Il problema è se la vittoria di Papandreou, e quella di chi gliela chiedeva, si trasformerà anche nella vittoria del paese che governa. Perché di drastico piano di ridimensionamento della spesa pubblica per salvare Atene ce n’era già stata uno, esattamente un anno e nove mesi fa, quando a capo dell’esecutivo c’era il socialista Papandreou, poi costretto alla dimissioni per aver proposto un referendum popolare sulle misure richiesta dalla Troika. Anche lì si parlò di Grecia salva dal default. A fronte di 110 miliardi prestati dalla Troika, Atene si impegnò a ridurre salari e pensioni, licenziare migliaia di persone nel settore pubblico, aumentare le imposte e il costo dei servizi essenziali. Risultato? Il pil del 2011 in calo del 6% rispetto all’anno precedente. Il tasso ufficiale di disoccupazione arrivato a novembre al 20,9%, cioè un milione di persone senza lavoro. Il rapporto tra debito pubblico e pil giunto alla fine del terzo trimestre del 2011 al 159,1%, il più elevato dell’intera Unione europea, con un incremento di oltre 20 punti percentuali rispetto allo stesso periodo del 2010.

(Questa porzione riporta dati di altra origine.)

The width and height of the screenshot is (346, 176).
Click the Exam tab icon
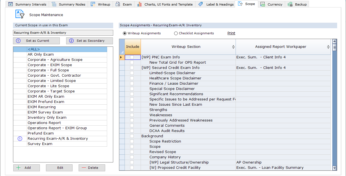pos(118,4)
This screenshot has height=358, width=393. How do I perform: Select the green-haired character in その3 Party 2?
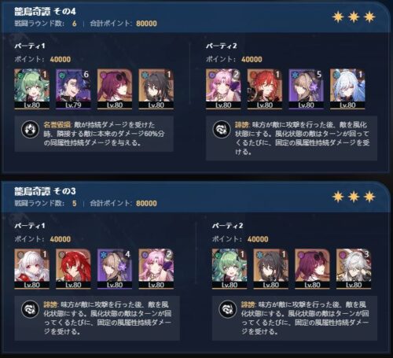[230, 269]
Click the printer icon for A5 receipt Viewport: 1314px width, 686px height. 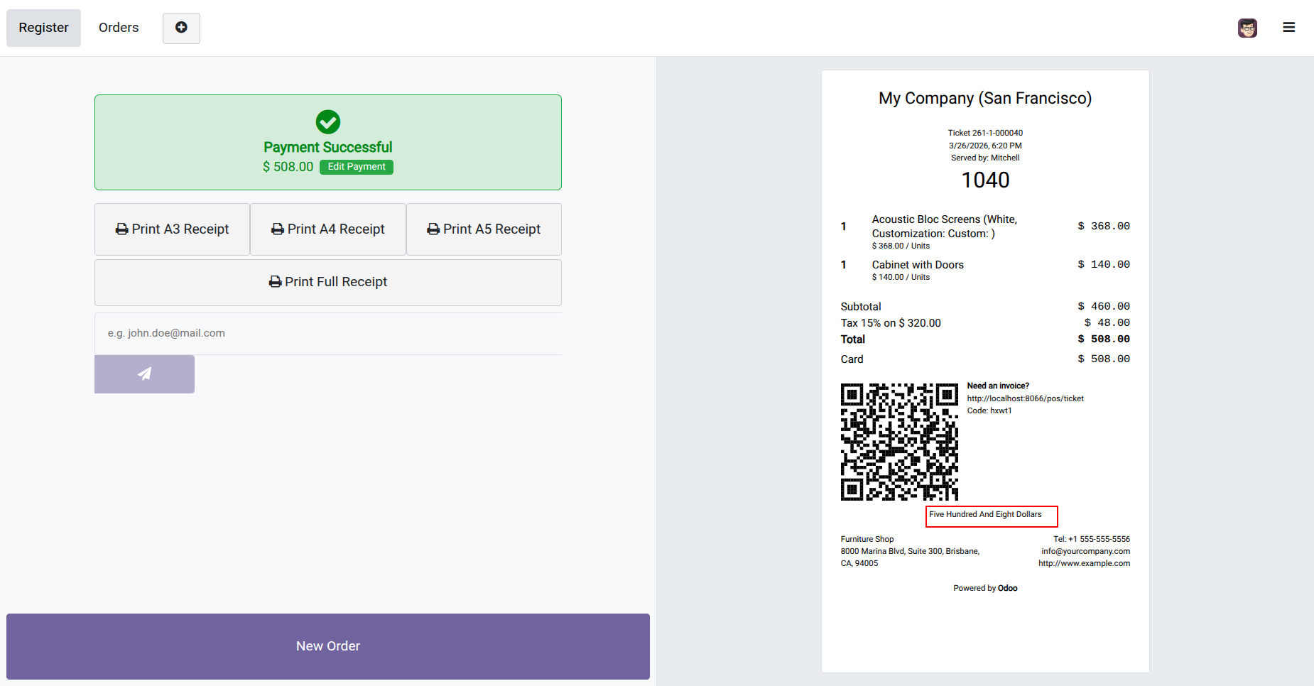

Insomma la ricetta non ha funzionato, almeno finora: i tagli hanno ridotto i consumi, e così oltre alle privazioni a cui i cittadini ellenici sono stati costretti nemmeno le casse pubbliche ne hanno beneficiato, tant’è che il paese si è ritrovato di nuovo nella stessa situazione. Rischio default, deadline fissata il 20 marzo quando scadranno 14,4 miliardi di euro di titoli di stato. La strategia imposta da Washington e Francoforte non è cambiata. Papademos sembra convinto che sia la strada giusta. Questa volta il prestito dovrebbe essere da 130 miliardi di euro, ma anche qui in cambio si esige austerità. I maligni accusano il premier di avere delle responsabilità all’origine della tragedia greca. Ricordano che quando avvenne l’operazione di falsificazione dei conti dello stato realizzata da Goldman Sachs, era proprio lui a guidare la Banca centrale ellenica. Papademos non ha mai risposto a queste accuse. Ha continuato a lavorare per il suo obiettivo: evitare che Atene debba dichiarare ufficialmente fallimento. La Grecia deve essere “determinata e sistematica” nel suo sforzo altrimenti “la storia non la perdonerà”, aveva detto a dicembre dopo l’approvazione parlamentare della prima finanziaria. Ma se anche dopo questi sforzi la situazione del paese non si risolverà, la storia potrebbe mettere lui sul banco degli imputati.